Why in news?
The Union cabinet recently approved the National Health Policy, 2017.
What are the features?
- The policy includes progressive steps towards universal and affordable access to healthcare services for the underprivileged.
- It does this by making provisions for comprehensive primary care via the conversion of 150,000 sub in Indian villages to “Health and Wellness Centres”.
- Every family is to be provided with a health card that will link it to the primary care facility and make it eligible to receive a defined package of services anywhere in the country.
- To increase “accountability and governance”, the government will aim at increasing both horizontal and vertical accountability by providing a greater role for local body participation and encouraging community monitoring.
What are the problems?
- Absenteeism - In a study conducted by the World Bank and Harvard University in 2003, it was found that in 1,500 primary healthcare centres across India, 40% of healthcare workers in government health clinics were absent from work.
- In another study conducted in the sub-centres of 135 villages of Udaipur from 2005-07, suggested that monitoring, coupled with punitive pay incentive, reduced the absence of nurses from 60% to 30% in healthcare centres.
- This proves that healthcare workers are responsive to properly administered incentives, and that comprehensive monitoring does make a difference.
- Distrust - For the underprivileged, a visit to a primary healthcare centre may mean the loss of a day’s wage, especially given a bad service delivery system.
- A lack of understanding of the benefits of vaccination, and, to some extent, distrust in government healthcare services, exacerbate the problem.
- A research study helped provide immunization services through mobile camps on fixed days in one intervention.

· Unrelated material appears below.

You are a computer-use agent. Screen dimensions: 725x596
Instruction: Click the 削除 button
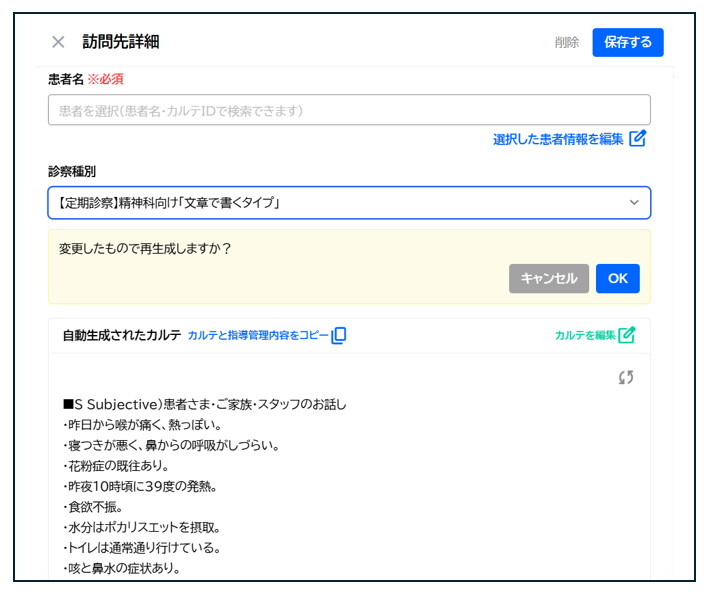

In the other intervention, it incentivized parents with a gift of 1kg of lentils on immunization days and a thali on the completion of the whole schedule.
- It showed that providing poor families with non-financial incentives in addition to reliable services and education about immunization was more effective.
- Lack of evidence - While the healthcare policy relies heavily on technical research in pharmaceuticals and equipment, when it comes to service delivery, evidence-based policy has been absent in India.
- Policymakers need to know what works and what doesn’t. There is evidence to show that projects fail largely as they are not evidence-based.
- The government will also require a robust mechanism to implement and monitor the mammoth mission.